**Try it**
Say how many lines of the listing below contain "computer", giving the number and nothing else.

**Extracted entries**
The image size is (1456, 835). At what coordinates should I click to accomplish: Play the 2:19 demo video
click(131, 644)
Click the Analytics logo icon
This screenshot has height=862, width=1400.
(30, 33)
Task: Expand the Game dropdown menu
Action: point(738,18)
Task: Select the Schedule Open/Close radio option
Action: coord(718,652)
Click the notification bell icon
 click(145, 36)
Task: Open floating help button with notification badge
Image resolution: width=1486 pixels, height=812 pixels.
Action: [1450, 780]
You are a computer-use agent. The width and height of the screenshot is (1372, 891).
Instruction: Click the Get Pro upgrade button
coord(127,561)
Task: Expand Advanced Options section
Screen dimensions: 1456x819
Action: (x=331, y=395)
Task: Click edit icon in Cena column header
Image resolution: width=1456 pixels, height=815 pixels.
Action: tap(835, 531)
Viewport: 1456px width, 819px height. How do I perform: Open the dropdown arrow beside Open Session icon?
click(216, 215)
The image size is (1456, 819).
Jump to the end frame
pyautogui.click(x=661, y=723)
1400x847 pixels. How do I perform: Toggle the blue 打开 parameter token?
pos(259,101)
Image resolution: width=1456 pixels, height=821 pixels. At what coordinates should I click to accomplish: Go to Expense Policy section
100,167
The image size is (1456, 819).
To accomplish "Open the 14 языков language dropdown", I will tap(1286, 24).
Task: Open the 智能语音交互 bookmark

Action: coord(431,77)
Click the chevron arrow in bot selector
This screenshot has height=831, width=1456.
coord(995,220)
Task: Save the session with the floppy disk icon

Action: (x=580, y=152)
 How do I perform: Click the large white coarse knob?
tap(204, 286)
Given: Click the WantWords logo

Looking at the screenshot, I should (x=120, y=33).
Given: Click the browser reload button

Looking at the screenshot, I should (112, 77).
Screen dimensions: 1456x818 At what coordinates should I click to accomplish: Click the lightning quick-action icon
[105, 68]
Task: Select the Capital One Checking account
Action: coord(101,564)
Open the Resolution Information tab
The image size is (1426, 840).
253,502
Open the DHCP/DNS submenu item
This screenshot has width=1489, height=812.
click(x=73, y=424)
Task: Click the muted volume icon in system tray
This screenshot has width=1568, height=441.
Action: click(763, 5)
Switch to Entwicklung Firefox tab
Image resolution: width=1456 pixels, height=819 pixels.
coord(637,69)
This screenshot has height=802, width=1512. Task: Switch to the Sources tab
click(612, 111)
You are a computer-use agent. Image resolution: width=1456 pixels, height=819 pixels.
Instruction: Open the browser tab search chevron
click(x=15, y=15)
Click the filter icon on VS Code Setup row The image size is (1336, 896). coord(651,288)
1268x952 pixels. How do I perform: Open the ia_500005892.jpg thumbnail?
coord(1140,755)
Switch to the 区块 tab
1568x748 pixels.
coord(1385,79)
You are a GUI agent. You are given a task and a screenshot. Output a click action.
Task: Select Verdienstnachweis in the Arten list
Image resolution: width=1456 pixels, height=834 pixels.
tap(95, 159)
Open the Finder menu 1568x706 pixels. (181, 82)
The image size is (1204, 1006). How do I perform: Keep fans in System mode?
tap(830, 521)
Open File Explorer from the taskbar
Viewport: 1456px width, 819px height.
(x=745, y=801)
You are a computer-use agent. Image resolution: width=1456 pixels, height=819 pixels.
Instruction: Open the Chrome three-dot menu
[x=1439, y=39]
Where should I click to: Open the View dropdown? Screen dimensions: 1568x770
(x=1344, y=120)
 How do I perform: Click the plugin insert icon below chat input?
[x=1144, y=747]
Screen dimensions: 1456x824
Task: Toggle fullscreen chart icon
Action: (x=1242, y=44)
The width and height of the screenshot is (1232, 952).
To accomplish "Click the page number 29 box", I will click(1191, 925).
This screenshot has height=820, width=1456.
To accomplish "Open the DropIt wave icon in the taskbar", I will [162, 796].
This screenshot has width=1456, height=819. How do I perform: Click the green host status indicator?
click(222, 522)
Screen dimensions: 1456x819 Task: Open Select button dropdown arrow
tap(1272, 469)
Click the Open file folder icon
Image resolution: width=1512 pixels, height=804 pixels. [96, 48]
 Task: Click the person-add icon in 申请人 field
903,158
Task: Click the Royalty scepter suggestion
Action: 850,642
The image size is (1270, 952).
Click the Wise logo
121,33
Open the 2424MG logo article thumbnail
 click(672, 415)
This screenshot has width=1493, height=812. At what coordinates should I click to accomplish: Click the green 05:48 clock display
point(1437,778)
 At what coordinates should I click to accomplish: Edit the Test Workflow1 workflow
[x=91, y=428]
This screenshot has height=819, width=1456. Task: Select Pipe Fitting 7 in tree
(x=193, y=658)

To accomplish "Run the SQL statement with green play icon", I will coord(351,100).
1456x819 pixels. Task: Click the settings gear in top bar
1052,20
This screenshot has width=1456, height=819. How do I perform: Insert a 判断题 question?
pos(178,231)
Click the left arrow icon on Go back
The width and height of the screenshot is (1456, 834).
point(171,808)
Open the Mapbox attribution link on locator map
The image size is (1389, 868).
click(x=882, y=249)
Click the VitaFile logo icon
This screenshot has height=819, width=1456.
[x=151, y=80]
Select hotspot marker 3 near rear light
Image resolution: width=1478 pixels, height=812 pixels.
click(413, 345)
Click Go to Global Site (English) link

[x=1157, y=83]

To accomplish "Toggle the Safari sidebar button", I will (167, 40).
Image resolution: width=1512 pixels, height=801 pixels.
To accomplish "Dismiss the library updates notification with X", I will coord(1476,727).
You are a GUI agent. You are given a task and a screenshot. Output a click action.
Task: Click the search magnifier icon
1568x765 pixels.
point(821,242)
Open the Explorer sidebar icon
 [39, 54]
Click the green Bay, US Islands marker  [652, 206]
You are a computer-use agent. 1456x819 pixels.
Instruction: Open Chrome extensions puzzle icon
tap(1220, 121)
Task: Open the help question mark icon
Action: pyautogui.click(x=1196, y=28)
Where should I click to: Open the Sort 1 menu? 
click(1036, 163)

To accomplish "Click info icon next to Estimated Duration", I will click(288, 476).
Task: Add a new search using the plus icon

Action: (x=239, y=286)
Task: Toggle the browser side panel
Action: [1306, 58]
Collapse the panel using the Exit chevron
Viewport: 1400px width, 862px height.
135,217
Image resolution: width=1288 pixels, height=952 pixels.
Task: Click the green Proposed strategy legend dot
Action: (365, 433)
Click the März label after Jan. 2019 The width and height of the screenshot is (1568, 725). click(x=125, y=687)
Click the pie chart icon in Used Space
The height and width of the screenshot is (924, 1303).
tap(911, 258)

**Solution for this problem**
4